## Data
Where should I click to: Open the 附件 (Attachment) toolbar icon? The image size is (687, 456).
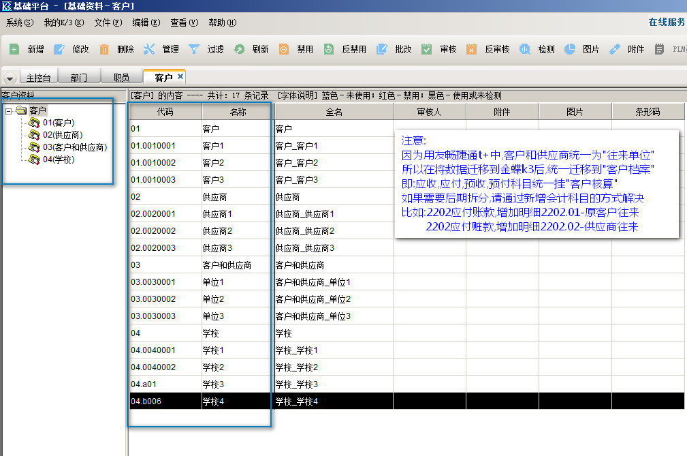coord(615,49)
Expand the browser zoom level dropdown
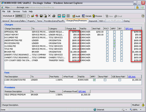The image size is (146, 112). point(141,109)
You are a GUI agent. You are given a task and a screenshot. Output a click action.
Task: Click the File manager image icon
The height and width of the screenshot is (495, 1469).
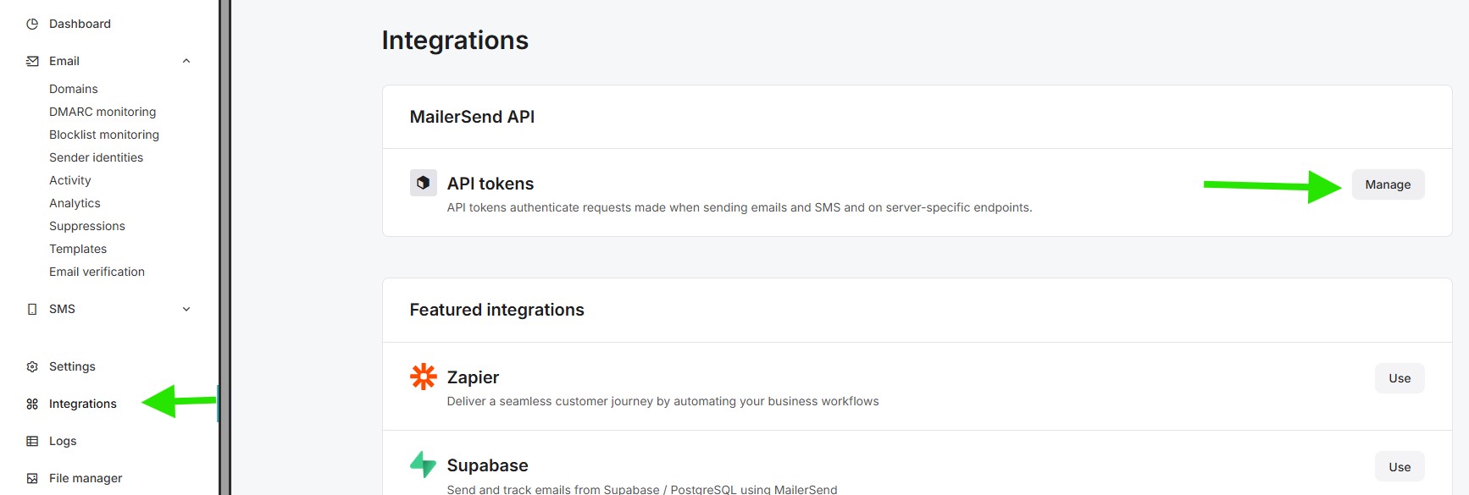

## Exercise aim
Recopy the whole listing above precisely, excluding images.

## Solution for this task
Where should I click to: Open the 附件 (Attachment) toolbar icon? The image size is (687, 456).
coord(615,49)
Expand the browser zoom level dropdown
The image size is (146, 112). point(141,109)
You are a GUI agent. You are given a task and a screenshot. Output a click action.
Task: Click the File manager image icon
The height and width of the screenshot is (495, 1469).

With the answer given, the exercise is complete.